I think many people speak of the Sierras, or the Sierra Nevadas. I think it can be viewed as short for "Sierra Nevada Mountains" (or do I mean "Sierra Nevada mountains"?). Would you object to "Himalayas"? I think that the whole range is (or was) properly called the Himalaya, but again stuff happens.
Is it possible that Blanco thought about "Sierra" vs "Sierras" and chose the latter because the former would have stuck out in a way that he didn't like? Because he thought that that it is in fact the more widely familiar form of the name? For the sake of parallelism with "Appalachians"?
Or maybe he goofed. And maybe I'm being silly.

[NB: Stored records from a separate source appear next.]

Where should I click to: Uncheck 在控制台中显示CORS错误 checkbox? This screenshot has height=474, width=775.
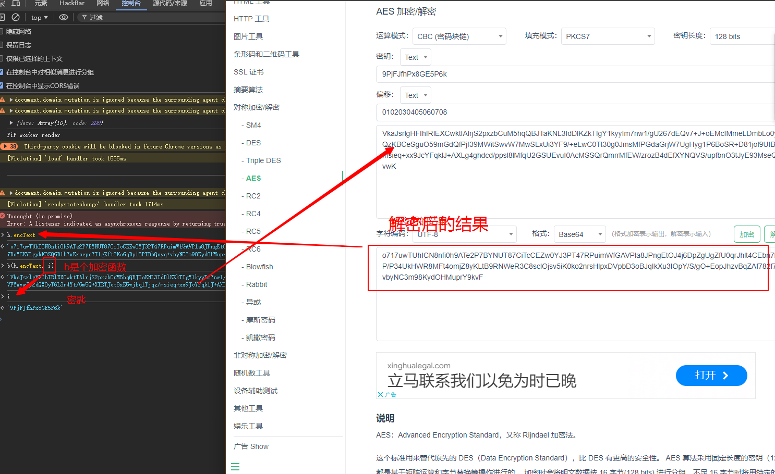[2, 85]
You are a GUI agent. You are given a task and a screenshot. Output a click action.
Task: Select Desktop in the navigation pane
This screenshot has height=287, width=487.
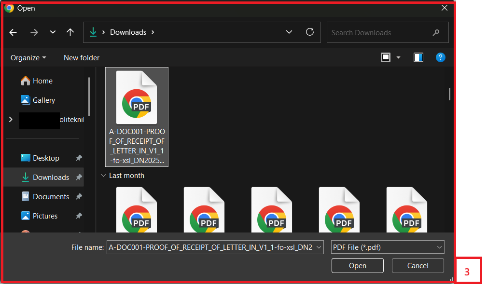click(46, 158)
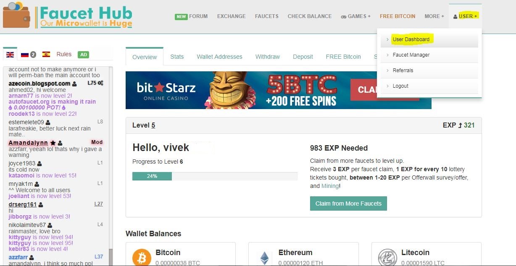516x266 pixels.
Task: Click the 24% level progress bar
Action: point(215,176)
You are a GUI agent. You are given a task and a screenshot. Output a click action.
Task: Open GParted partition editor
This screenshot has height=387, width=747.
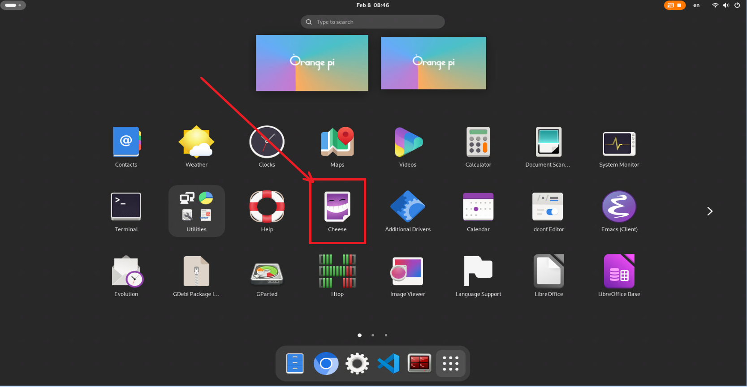[x=267, y=272]
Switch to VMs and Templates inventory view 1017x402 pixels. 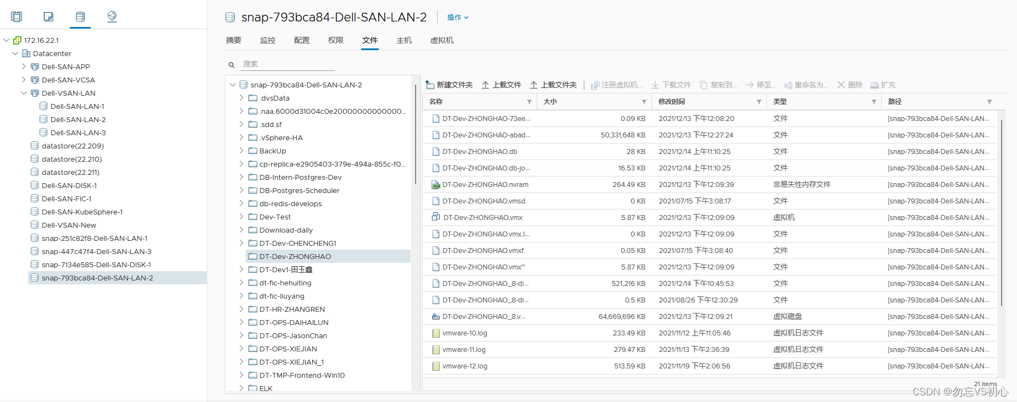(48, 16)
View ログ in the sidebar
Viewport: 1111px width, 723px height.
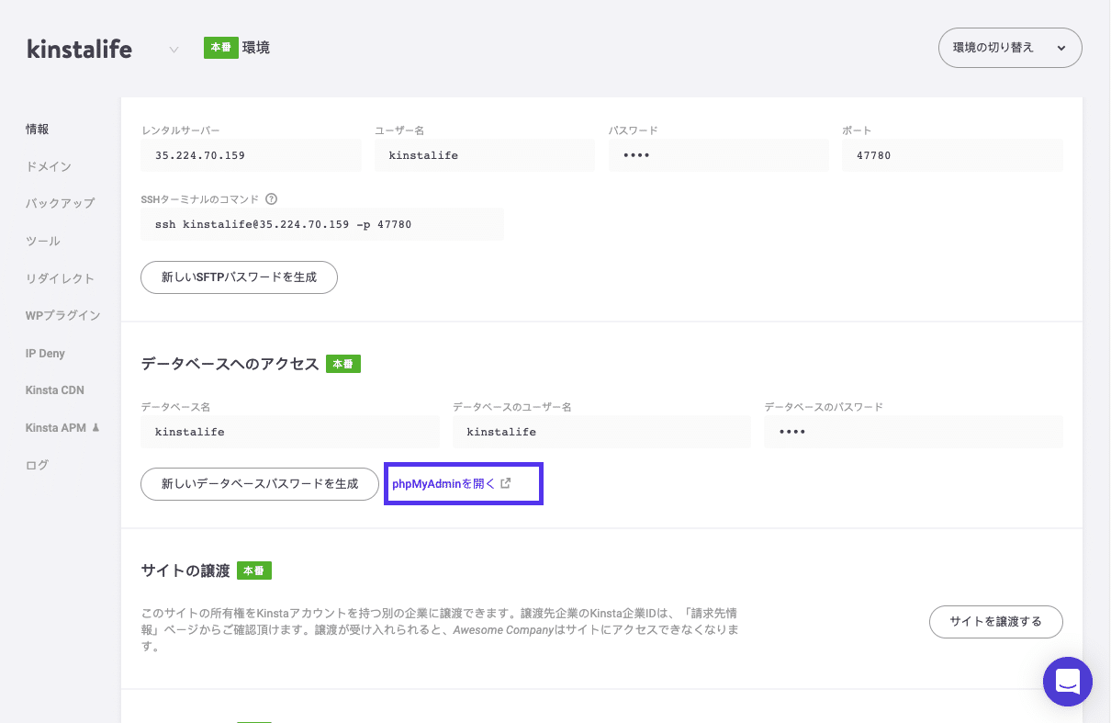(36, 465)
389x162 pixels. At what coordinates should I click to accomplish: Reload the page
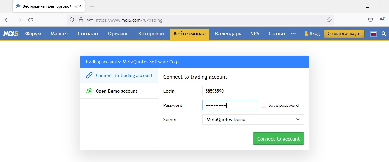pos(31,20)
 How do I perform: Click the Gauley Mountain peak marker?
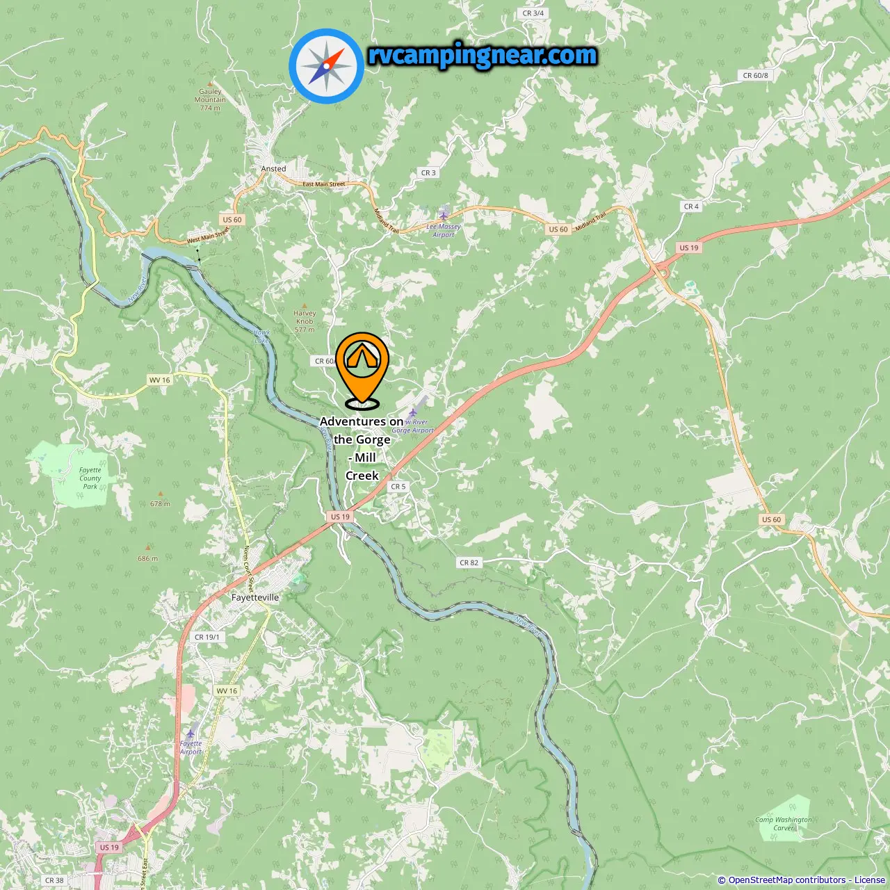point(211,83)
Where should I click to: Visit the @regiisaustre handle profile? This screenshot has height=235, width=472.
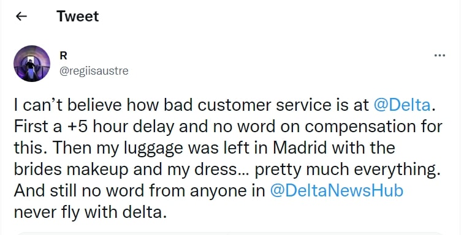(94, 71)
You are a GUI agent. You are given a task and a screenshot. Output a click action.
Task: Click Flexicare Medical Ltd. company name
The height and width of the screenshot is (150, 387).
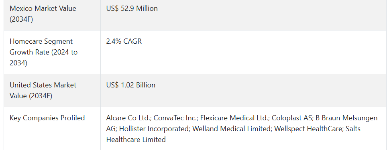point(234,118)
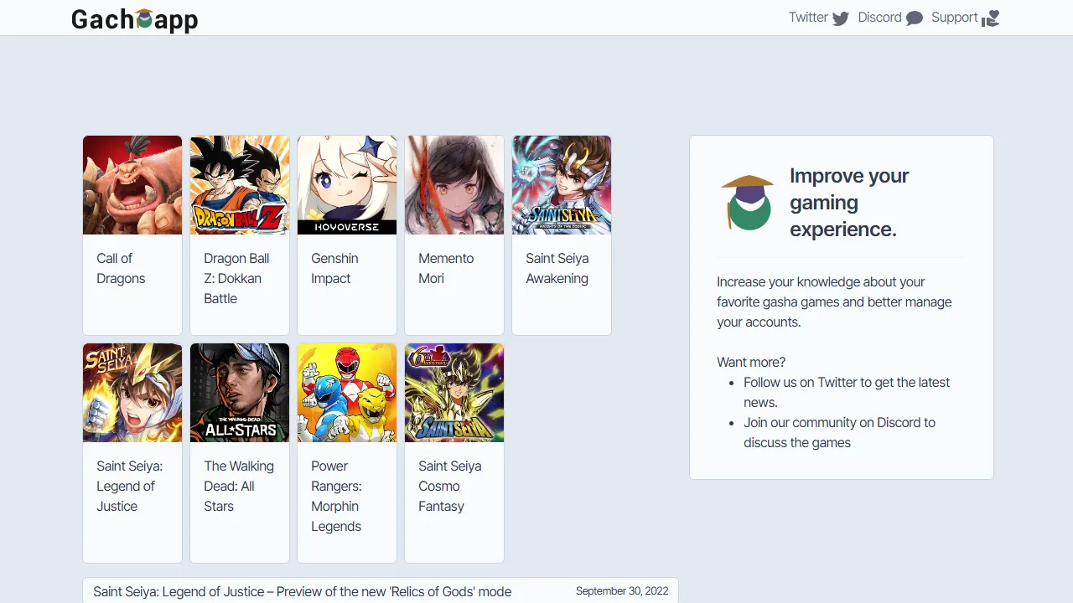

Posted by: empty | January 22, 2013 at 01:21 PM
Empty: But it isn't "Sierra Nevada Mountains"--not in edited, published writing, according to two style manuals (CMoS and AP Stylebook). That's because "Sierra" means "mountain range."
And yes, it's "Himalaya" in published writing. And "Rio Grande," not "the Rio Grande river."
Posted by: Nancy Friedman | January 22, 2013 at 04:00 PM
Oh, but surely a poet isn't supposed to be hampered by style manuals!